Most tender cuts of meat like this only require a basic garlic-herb butter to enhance their flavor. Here’s what you’ll need.

  • For this recipe, you will need a 4 to 4 ½-pound whole beef tenderloin. Or you could purchase two 2-pound chateaubriand-cut, or center-cut, tenderloins.
  • Salt
  • My preferred oil for pan-searing meat at a high temperature is avocado oil. But you can use olive oil as well.
  • Butter: Since unsalted butter has already been salted during the searing process, it is recommended to use it. Just be sure that before adding the garlic and herbs, the butter has reached room temperature. This will facilitate blending and applying slathering to the meat.
  • Garlic: It’s all about fresh garlic in this recipe. Fresh minced garlic has a stronger flavor and can also give the tenderloin’s exterior more texture.
  • Fresh Herbs: Thyme and rosemary are a wonderful combination of herbs to use in meat dishes. Just remember to use fresh sprigs rather than dried ones.

Tenderloin Shopping Tip: Tenderloins can be purchased untrimmed or trimmed. Ask your butcher to trim and tie the roast for you to save time and effort. Indeed, since it’s oblong by nature, tying with twine is required to guarantee even cooking!

Find the printable recipe with measurements below.

Make sure you have everything you need before we start cooking. Three things are required: a meat thermometer, kitchen twine, and an oven-safe pan.

  • Cast-Iron Pan: Take out your most cherished oven-safe skillet and start by searing the tenderloin on the stovetop before baking it. I love to use this cast-iron pan for this recipe!.
  • Kitchen Twine: Since a tenderloin is thinner on one end than the other, tying it with butcher’s twine will guarantee that it cooks evenly (see how you fix that below)
  • A thermometer is an essential tool for ensuring that your beef tenderloin is cooked to your exact specifications. You’ve got a few options here as well. You can use an instant read thermometer, a basic meat thermometer, or a probe thermometer that is intended to be left in the meat while it cooks.

A Rare Case: What’s the Best Degree of Doneness for Beef Tenderloin?

I used to be one of those people who would “wave the steak toward the fire and serve it to me.” The rarer, the better. However, instead of letting my slight machismo get the better of me, I began to question what was in my mouth, and I’m willing to bet that anyone who was under the impression that rarer things were always better could be persuaded otherwise.

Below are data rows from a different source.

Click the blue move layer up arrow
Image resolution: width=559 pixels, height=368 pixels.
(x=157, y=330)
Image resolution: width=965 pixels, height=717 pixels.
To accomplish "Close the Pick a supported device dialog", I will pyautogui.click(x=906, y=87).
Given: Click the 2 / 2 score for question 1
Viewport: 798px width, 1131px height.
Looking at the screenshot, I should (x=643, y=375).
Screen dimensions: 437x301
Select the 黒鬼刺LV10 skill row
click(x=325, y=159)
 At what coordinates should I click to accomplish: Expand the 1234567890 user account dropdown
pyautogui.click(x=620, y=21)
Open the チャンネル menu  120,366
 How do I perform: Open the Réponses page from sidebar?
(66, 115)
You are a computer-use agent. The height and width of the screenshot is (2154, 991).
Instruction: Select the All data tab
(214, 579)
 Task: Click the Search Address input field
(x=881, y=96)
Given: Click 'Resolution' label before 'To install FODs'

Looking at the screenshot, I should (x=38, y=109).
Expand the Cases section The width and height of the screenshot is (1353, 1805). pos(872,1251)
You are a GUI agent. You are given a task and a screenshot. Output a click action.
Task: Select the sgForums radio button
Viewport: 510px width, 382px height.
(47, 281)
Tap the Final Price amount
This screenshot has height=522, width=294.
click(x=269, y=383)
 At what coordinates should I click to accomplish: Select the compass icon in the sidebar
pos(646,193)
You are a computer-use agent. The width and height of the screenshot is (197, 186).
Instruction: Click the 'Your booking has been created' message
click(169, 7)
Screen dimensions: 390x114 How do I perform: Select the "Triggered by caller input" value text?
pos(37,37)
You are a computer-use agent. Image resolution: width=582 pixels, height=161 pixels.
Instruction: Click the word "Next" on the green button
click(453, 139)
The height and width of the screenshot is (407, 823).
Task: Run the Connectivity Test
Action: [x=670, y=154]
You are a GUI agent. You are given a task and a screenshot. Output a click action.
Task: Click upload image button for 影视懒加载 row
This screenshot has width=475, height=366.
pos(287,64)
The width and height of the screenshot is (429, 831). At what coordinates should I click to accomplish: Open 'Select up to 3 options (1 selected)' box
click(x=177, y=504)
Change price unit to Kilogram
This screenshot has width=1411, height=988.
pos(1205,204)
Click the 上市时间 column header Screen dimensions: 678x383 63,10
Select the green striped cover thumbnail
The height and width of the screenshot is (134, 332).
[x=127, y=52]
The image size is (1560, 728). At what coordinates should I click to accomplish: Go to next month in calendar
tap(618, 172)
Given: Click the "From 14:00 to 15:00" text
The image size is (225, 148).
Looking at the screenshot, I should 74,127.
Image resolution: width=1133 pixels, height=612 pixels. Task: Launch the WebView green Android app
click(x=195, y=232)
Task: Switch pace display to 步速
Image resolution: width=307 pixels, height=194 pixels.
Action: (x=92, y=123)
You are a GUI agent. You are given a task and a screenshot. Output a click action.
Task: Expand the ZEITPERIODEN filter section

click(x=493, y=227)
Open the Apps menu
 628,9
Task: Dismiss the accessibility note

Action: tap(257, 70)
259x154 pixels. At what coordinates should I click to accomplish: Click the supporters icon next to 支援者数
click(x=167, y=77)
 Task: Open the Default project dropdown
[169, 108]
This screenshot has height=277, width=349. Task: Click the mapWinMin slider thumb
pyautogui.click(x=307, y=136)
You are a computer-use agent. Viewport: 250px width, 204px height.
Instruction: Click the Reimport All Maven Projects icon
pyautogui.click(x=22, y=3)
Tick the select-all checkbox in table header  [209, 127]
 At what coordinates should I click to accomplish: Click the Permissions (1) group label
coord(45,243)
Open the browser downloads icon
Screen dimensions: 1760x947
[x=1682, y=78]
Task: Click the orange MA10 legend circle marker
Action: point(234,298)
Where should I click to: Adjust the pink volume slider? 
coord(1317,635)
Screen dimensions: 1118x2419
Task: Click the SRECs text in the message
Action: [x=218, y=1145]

These days, I really think that when cooking red meat, the amount of fat it contains should be directly correlated with the doneness to which the meat is cooked. Rich, fatty cuts, such as prime-grade prime rib, are best prepared to a minimum of medium-rare, and frequently even up to medium-rare; this is the temperature at which the abundant intramuscular fat begins to soften and spread its flavor and lubricant throughout your mouth. *.

*In fact, even ardent lovers of rare meats consistently chose the medium-rare or medium prime rib over the rare in blindfolded taste tests I carried out. This could also be the reason why Americans tend to prefer their meat medium-rare while French people prefer their very lean beef cooked rare. There’s no logical explanation for why British people cook their lean beef over-done.

However, lean tenderloin has no intramuscular fat, so cooking it past medium-rare will only dry it out. Tenderloin should be perfectly pink from edge to edge, with maybe a hint of translucent rare meat in the center. Naturally, for flavor and texture, we still want a really nice dark crust on the outside.